Más de una y más de dos veces no atinaba del todo en la
dirección adecuada y el botijo acababa tropezando con la piedra de
la fuente y la niña se quedaba con el asa en la mano, con la
consiguiente regañina. Como nadie había descubierto aún los
traumas infantiles -o si se habían descubierto aquí no se había
enterado nadie- si la hacías te la cargabas. Lo más suave que oías
era eso de no sé que le pasa a esta niña, que cada día es más
tonta. Hipótesis que mi abuela solía repetir en el primer día de mercado siguiente ante la cacharrería
de la señora Caya -que sentaba sus reales en la Plaza, en el arco
que corresponde a Foto Díaz-. Dame otro botijo, Caya, que mi nieta
tiene manos de cazo y me ha roto otro. Es que estos chicos tienen la cabeza
a pájaros, corroboraba la señora Caya.
Cuando
no se te rompía el botijo volvías a casa con el agua fresquita y
se la entregabas a los mayores, que bebían de ella por orden de
edad, dignidad y gobierno. O sea, que más te valía volver bebida.
La
segunda de las tareas de la niña que fue era proveer del vino
diario.
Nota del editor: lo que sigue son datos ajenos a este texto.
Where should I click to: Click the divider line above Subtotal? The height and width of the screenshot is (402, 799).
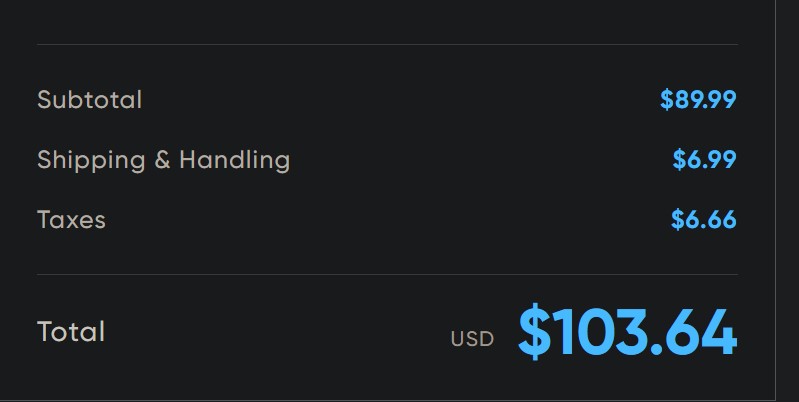point(387,44)
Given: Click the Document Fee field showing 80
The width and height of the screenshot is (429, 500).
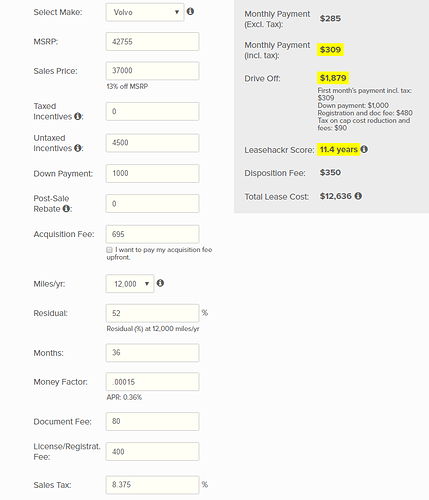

A pesar de que, entonces como ahora, Aranda estaba en el
corazón de la Ribera, no había llegado aún el invento de la
Denominación de Origen, ni nadie se planteaba el embotellado, para
qué hablar de catas, del color o de los aromas del vino.
Lo
que se bebía era el clarete, una cosa de color más o menos rojo,
que la niña que fue compraba en la Cantina La Cadena,
establecimiento que estaba en la esquina del puente con la carretera
de Valladolid, en el callejero Avenida de Ruperta Baraya. La Cadena
era una cantina de hombres; en verdad, todas lo eran, las mujeres
sólo entraban, o bien acompañadas de un varón de la familia o bien a
buscarlo cuando éste no encontraba el camino de vuelta a casa. La
niña -de una timidez enfermiza- entraba con su botella, llegaba
hasta el mostrador y, roja hasta las pestañas, pedía a Basilio
Bayo: Un cuartillo de vino.
Cuando
aún había pregonero -los más veteranos recordarán al tío
Pitorro- éste se encargaba de anunciar dónde “se echaba” el
vino. Echarse el vino, para los avisados, era ponerse a la venta el
vino de la temporada -la añada, dirían los entendidos- en la bodega
correspondiente. Una rama en la puerta identificaba el lugar donde
se estaba “echando” el vino.
No
sólo se podía comprar a granel, también se consumía como en
cualquier taberna, chato a chato. El puesto de venta consistía en
una rudimentaria mesa, sobre la que se disponían los vasos, un
barreño con agua, donde éstos se enjuagaban después de cada
uso, y uno o varios cántaros donde se guardaba el clarete para el suministro.
Como
la cantina, la bodega era un lugar de reunión para hombres aunque
más flexible. La niña que fue recuerda haber visto a Eloína, que
vivía en la Plaza de Santa María, hacer tertulia en la bodega de la
calle la Miel.
Cuando
no quedaba demasiado lejos de la casa familiar, la niña que fue iba
a comprar vino a la bodega en vez de a La Cadena. Casi siempre tenía que hacer cola porque, como no había televisión ni centros sociales, los
arandinos gustaban de reunirse en estos puntos de encuentro coyunturales. Llegaba con su botella y
pedía: Un cuartillo. De aquellos días le ha quedado a la niña que
fue en la memoria pituitaria un olor definido: el olor a vendimia, a
cuba, a vino guardado, ...
La
sesentera acercó la copa a la nariz, según aprendió en su momento
de los popes del vino, y a poco se desmaya. Ahí estaba el olor de las
bodegas de la niña que fue. El vino es un tinto joven, bueno para
acompañar un lechazo asado, pero sin mayores pretensiones. El colega
lo prueba y le reprocha saber a rioja, que es casi lo peor que puede
decir de un ribera, pero a estas alturas la sesentera ha decidido
llevarse ese olor y, tras la visita, hace acopio de varias botellas.
“Potente
aroma a fruta fresca que recuerda a grosellas y frambuesas acompañado
de notas florales y sutiles especiados. En boca es fresco, elegante y
expresivo, con un marcado carácter frutal que nos aporta un final
largo y persistente”, informa la contraetiqueta.
La
niña que iba a comprar un cuartillo en la bodega en la que echaban
vino nunca hubiera sido capaz de expresar tal catálogo de
sensaciones. La periodista que vio nacer contra viento y marea la Denominación de Origen
Ribera del Duero no hubiera sido capaz de adivinar semejante
esplendor. Qué sorpresas tan agradables te depara a veces la vida.